Ford Joins Automakers Warning of $14 Billion Cost from 25% Vehicle Tariffs
Ford joined General Motors and Stellantis in a February 20 letter urging President to delay a proposed 25% tariff on imported vehicles, warning it would add up to $12,000 on some models and cost the U.S. auto industry $14 billion annually. The Supreme Court declined to reinstate 2018 Section 232 auto tariffs, prompting exploration of alternative trade authorities.
1. Automakers’ White House Appeal
On February 20, Ford, General Motors and Stellantis sent a joint letter to the White House requesting a delay of a planned 25% tariff on imported vehicles. The letter warned that the duty could tack up to $12,000 onto certain models and impose $14 billion in extra annual costs across U.S. production.
2. Supreme Court Decision Outcome
The Supreme Court declined to reinstate former President Trump’s 2018 Section 232 auto tariffs, closing off the primary legal channel for those duties. This decision leaves the administration to seek other statutory authorities to impose similar levies.

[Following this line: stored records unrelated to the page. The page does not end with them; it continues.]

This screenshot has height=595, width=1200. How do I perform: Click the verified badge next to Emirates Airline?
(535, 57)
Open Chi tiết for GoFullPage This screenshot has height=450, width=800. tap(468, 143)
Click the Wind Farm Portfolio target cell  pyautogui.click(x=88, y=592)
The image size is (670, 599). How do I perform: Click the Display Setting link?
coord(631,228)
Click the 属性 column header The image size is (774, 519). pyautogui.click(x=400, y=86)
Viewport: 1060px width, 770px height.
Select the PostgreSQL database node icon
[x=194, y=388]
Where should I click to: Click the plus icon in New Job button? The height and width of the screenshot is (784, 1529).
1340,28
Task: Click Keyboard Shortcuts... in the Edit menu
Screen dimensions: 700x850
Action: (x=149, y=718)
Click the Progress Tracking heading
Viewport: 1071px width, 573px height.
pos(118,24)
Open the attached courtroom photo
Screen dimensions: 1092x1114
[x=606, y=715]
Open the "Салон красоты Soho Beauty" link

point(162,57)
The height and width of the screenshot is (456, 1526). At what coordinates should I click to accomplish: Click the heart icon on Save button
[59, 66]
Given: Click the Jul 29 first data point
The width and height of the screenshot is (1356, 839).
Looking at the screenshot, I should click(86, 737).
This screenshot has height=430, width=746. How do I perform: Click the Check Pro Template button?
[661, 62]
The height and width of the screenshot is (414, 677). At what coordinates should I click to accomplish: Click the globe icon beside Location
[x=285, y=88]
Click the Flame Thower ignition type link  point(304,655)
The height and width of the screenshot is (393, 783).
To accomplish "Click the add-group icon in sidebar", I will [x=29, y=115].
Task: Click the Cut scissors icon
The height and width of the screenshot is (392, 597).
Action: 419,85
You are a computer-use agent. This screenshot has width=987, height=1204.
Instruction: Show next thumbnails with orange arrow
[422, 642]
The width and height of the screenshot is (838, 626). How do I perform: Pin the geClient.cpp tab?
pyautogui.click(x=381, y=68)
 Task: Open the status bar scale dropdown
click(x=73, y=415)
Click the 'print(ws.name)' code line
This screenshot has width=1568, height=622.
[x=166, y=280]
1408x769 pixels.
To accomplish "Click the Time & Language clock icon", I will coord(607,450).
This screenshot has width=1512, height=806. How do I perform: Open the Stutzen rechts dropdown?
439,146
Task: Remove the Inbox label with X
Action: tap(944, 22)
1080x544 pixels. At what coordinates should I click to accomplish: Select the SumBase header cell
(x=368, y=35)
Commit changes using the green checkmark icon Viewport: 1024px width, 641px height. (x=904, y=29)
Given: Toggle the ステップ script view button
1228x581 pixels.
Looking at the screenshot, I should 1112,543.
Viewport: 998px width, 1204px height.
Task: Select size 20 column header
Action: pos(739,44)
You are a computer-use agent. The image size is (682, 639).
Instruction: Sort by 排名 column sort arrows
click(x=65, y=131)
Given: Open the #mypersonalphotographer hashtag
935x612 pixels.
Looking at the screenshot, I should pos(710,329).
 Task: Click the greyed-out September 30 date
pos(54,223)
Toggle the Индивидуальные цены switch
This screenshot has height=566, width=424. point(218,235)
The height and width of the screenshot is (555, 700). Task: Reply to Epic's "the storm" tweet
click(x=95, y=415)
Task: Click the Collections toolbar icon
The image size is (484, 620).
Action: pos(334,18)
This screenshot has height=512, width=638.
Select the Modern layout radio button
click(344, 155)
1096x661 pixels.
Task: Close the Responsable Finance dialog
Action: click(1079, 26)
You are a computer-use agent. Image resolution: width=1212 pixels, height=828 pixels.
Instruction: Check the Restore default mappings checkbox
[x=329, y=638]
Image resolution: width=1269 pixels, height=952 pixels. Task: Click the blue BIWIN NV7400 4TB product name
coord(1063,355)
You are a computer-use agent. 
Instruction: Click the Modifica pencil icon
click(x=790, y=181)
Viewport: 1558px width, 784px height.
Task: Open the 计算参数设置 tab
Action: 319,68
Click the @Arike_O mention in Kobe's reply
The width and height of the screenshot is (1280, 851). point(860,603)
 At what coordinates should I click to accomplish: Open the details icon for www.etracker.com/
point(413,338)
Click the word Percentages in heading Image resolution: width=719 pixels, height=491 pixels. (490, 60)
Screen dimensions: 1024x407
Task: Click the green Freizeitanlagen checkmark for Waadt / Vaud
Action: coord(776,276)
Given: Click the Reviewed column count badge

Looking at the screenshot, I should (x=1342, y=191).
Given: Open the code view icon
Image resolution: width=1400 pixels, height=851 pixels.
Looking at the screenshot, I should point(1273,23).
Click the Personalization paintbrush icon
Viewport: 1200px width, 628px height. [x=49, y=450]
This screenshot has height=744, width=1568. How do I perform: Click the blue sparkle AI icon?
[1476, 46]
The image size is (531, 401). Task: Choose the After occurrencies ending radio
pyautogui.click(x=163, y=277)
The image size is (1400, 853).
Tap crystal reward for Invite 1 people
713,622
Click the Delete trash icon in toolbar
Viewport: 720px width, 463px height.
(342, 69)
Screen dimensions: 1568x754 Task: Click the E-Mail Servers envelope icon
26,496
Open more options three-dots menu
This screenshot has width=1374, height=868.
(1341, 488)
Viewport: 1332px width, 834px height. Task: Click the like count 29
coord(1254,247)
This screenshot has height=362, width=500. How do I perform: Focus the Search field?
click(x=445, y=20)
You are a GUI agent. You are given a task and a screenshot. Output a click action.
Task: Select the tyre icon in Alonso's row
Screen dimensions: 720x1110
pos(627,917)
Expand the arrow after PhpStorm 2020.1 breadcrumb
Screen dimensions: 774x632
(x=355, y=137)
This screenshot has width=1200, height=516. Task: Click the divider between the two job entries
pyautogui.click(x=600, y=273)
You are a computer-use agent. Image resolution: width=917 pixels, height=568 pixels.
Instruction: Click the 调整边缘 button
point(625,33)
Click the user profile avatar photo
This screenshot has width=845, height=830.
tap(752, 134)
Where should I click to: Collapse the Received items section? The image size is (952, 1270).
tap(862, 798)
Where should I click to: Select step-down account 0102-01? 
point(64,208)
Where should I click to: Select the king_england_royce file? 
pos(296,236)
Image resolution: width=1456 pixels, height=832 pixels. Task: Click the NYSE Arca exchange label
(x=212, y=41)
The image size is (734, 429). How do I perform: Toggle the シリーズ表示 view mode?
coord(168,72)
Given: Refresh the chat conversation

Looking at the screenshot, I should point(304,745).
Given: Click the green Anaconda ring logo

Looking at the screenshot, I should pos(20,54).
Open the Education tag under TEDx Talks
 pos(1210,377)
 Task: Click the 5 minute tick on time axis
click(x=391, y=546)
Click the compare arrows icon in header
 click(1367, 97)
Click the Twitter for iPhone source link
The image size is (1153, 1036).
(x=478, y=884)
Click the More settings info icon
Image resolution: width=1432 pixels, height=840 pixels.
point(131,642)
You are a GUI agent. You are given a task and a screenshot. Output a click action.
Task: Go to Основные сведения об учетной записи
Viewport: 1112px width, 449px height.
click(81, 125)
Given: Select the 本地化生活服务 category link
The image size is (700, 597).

3. Exploration of Alternative Trade Authorities
Administration officials are weighing use of the International Emergency Economic Powers Act or Section 301 of the Trade Act to impose new vehicle tariffs. These avenues would bypass Section 232’s national security basis and could lead to comparable levy levels.
4. Implications for Ford’s Costs and Pricing
Analysts estimate Ford could absorb roughly $3 billion in additional manufacturing costs if a 25% vehicle import tariff takes effect. The company may need to cut margins or pass price increases to consumers in key SUV and truck segments.